DSC_0148 Séquence 43c Séquence 43d
vidéo HDV, 7 minutes 20

avec la participation des membres de l’Harmonie municipale de Ferrière-la-Grande


Tel un cortège d’anges musiciens mais rebelles qui voudraient manifester leur mécontentement, l’Harmonie avance vers nous mais arrive de très loin, comme le tonnerre qui gronde par échos. Le caractère cacophonique ou « déréglé » de leur musique, comme si chacun jouait dans sa bulle alors même qu’ils avancent comme un seul homme, entre en contact métaphorique et « romantique » avec la nature luxuriante qui les entoure.
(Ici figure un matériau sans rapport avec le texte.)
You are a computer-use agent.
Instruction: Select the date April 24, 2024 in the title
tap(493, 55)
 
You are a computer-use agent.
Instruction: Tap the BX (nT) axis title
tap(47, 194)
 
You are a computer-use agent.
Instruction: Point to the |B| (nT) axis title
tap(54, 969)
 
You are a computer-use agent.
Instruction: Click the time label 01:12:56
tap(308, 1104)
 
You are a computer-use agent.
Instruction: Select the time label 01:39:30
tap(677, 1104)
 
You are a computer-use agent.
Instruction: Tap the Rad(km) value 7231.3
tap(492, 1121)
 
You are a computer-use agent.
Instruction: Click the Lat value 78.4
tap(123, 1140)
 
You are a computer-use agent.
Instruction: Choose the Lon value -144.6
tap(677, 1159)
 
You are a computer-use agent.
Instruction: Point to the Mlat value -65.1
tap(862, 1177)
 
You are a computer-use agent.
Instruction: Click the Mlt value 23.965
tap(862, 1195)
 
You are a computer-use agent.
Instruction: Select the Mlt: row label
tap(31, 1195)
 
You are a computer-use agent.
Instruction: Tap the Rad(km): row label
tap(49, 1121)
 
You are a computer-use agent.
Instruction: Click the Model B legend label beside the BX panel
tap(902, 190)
Ainsi du ciel et de sa lumière qui semble accompagner le mouvement de la fanfare par alternance d’éclaircies et d’ombres. Ces troubadours désenchantés deviennent des oiseaux de bons et de mauvais augures, annonçant les humeurs du ciel comme les mariages et les deuils, faisant la pluie et le beau temps sur la vie en communauté.

Dieu sait quelle nouvelle ils sont venus annoncer cette fois-ci ; car leur marche fait d’abord l’effet d’une procession surréaliste où chacun retrouve son âme d’enfant, celle qui souffle dans l’instrument sans réfléchir au son qui en sortira. Mais l’innocence du souffle n’empêche pas la dimension collective et intergénérationnelle de faire pressentir la mélodie de l’Événement ; celle qu’on entend siffler en douce, à l’orée des grands mouvements de l’histoire, sans en reconnaître les notes. S’il est encore tôt pour prédire la destination de ces trouble-fêtes de l’Harmonie, ils rappellent par ailleurs tout un musée imaginaire où cohabitent les Musiciens du Caravage qui semblent n’en faire qu’à leur tête, les Musiciens tragiques de James Ensor qui forment un orchestre zoologique et la Sainte Cécile (patronne des musiciens) de Raphaël qui regarde le chœur des anges trônant dans le ciel alors qu’à ses pieds traînent des flûtes et des luths déglingués.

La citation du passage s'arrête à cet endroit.